People want reasons to use their stuff. They need reasons to lose their stuff. And that means those things cannot be something they can’t afford to lose. Because the things groups can’t afford to lose, they won’t risk.

That is why there must be a cap and upkeep for them. They must be vulnerable to anything below BS. They mustn’t be injected, CCP made them end game content and this should never happen. They should be strategic in conquering space (rock, paper, scissors) it would be easier to take down structures with them but they would be vulnerable to smaller hulls so they need protection.
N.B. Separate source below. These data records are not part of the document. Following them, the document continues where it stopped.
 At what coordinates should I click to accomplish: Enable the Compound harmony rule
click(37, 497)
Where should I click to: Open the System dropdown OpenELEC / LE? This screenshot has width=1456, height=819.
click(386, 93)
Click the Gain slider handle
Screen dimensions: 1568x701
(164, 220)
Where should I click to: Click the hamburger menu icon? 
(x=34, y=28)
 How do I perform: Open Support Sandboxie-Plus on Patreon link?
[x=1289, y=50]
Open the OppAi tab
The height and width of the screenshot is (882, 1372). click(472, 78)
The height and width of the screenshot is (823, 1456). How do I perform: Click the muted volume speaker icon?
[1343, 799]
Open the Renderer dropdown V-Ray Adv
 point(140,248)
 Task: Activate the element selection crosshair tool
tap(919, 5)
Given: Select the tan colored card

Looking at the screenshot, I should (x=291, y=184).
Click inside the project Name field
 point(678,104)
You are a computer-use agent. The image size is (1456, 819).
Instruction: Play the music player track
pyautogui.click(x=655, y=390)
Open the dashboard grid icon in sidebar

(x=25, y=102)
Except they’re not endgame content. There is no endgame. I have a supercapital. It’s not my ‘endgame’. I use it when I need to, but I far prefer to use my Zarmazd, Logi-Loki/Legion, and a number of other ships that are more active, more kinetic. Supercapitals, rather than being ‘endgame’ are really more… a necessary evil.

In the larger scheme of things, they move slow, they align slow, they generate a massive amount of TiDi when they fight… it all adds up to ‘they’re boring’. I’ve done endgame content in other MMOs. If your endgame is boring, you might as well just close up shop.

What we need is new gameplay everyone wants to play which requires to expose supercaps with lots of supercaps dying, either from PvE or PvP … e.g. have a weather effect in that play which allows bombers to one shot a super with their bombs.

Make it so you lose sov, when you don’t sacrifice supers to bob … whatever. The more sov, the more risk (uber-linear). A small sov area should require only a few supers (or none, if it’s only one system) with low risk of dying.

Combined with efforts to reduce benefits of coalitions, like making ansiblex gates sov/alliance local only. Don’t allow alliances to set standings to each other ingame, etc.

Next: game designers go to work. :wink:

CCP thought even if people inject into them capital will be used, generating content and ecosystem will autobalance somehow which nothing like this happen. There is still mindset that bigger is better. There won’t be good solution without bloody either to assets or playerbase. How do you think CCP should act knowing that Imperium alone has 10k of them and new are in build? There are no good solution to the problem other than flipping the table. It’s not like ad 5% here and there.